Your objective:
Put the lines of the listing into a numbered list, leaving out any blank lines.

┌──

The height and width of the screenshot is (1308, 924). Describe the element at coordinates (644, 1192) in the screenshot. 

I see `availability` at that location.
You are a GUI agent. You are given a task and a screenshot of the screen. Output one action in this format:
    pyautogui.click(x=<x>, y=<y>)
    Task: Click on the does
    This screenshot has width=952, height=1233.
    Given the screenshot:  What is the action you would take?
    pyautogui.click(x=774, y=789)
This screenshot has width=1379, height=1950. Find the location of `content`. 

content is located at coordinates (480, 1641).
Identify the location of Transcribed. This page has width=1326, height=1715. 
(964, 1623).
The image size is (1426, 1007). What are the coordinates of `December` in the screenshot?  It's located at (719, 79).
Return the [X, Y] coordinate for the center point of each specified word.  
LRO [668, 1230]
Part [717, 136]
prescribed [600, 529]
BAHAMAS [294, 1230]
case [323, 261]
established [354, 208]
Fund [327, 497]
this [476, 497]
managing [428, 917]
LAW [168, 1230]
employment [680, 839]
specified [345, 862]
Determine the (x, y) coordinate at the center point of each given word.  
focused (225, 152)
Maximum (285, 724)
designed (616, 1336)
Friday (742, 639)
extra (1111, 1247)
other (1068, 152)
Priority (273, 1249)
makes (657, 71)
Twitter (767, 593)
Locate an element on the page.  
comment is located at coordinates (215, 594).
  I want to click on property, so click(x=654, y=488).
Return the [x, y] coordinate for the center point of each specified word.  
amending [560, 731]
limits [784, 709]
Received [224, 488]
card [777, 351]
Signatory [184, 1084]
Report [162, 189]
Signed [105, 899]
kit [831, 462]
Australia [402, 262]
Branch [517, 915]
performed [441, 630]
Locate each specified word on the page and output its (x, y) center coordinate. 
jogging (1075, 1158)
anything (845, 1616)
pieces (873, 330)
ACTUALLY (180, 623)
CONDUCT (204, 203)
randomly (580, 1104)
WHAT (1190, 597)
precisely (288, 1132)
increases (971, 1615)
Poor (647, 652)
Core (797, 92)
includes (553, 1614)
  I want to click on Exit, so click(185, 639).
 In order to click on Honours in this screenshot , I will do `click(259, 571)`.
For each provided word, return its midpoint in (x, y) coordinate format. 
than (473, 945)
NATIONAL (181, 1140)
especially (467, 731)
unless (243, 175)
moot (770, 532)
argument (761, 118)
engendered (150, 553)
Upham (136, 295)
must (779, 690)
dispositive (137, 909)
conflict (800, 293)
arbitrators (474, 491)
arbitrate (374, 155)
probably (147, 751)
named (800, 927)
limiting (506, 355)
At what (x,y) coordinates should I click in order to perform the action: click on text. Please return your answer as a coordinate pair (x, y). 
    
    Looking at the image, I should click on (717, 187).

└──

Task output:
1. The height and width of the screenshot is (1308, 924). Describe the element at coordinates (644, 1192) in the screenshot. 
2. I see `availability` at that location.
3. You are a GUI agent. You are given a task and a screenshot of the screen. Output one action in this format:
4.     pyautogui.click(x=<x>, y=<y>)
5.     Task: Click on the does
6.     This screenshot has width=952, height=1233.
7.     Given the screenshot:  What is the action you would take?
8.     pyautogui.click(x=774, y=789)
9. This screenshot has width=1379, height=1950. Find the location of `content`. 
10. content is located at coordinates (480, 1641).
11. Identify the location of Transcribed. This page has width=1326, height=1715. 
12. (964, 1623).
13. The image size is (1426, 1007). What are the coordinates of `December` in the screenshot?  It's located at (719, 79).
14. Return the [X, Y] coordinate for the center point of each specified word.  
15. LRO [668, 1230]
16. Part [717, 136]
17. prescribed [600, 529]
18. BAHAMAS [294, 1230]
19. case [323, 261]
20. established [354, 208]
21. Fund [327, 497]
22. this [476, 497]
23. managing [428, 917]
24. LAW [168, 1230]
25. employment [680, 839]
26. specified [345, 862]
27. Determine the (x, y) coordinate at the center point of each given word.  
28. focused (225, 152)
29. Maximum (285, 724)
30. designed (616, 1336)
31. Friday (742, 639)
32. extra (1111, 1247)
33. other (1068, 152)
34. Priority (273, 1249)
35. makes (657, 71)
36. Twitter (767, 593)
37. Locate an element on the page.  
38. comment is located at coordinates (215, 594).
39.   I want to click on property, so click(x=654, y=488).
40. Return the [x, y] coordinate for the center point of each specified word.  
41. amending [560, 731]
42. limits [784, 709]
43. Received [224, 488]
44. card [777, 351]
45. Signatory [184, 1084]
46. Report [162, 189]
47. Signed [105, 899]
48. kit [831, 462]
49. Australia [402, 262]
50. Branch [517, 915]
51. performed [441, 630]
52. Locate each specified word on the page and output its (x, y) center coordinate. 
53. jogging (1075, 1158)
54. anything (845, 1616)
55. pieces (873, 330)
56. ACTUALLY (180, 623)
57. CONDUCT (204, 203)
58. randomly (580, 1104)
59. WHAT (1190, 597)
60. precisely (288, 1132)
61. increases (971, 1615)
62. Poor (647, 652)
63. Core (797, 92)
64. includes (553, 1614)
65.   I want to click on Exit, so click(185, 639).
66.  In order to click on Honours in this screenshot , I will do `click(259, 571)`.
67. For each provided word, return its midpoint in (x, y) coordinate format. 
68. than (473, 945)
69. NATIONAL (181, 1140)
70. especially (467, 731)
71. unless (243, 175)
72. moot (770, 532)
73. argument (761, 118)
74. engendered (150, 553)
75. Upham (136, 295)
76. must (779, 690)
77. dispositive (137, 909)
78. conflict (800, 293)
79. arbitrators (474, 491)
80. arbitrate (374, 155)
81. probably (147, 751)
82. named (800, 927)
83. limiting (506, 355)
84. At what (x,y) coordinates should I click in order to perform the action: click on text. Please return your answer as a coordinate pair (x, y). 
85.     Looking at the image, I should click on (717, 187).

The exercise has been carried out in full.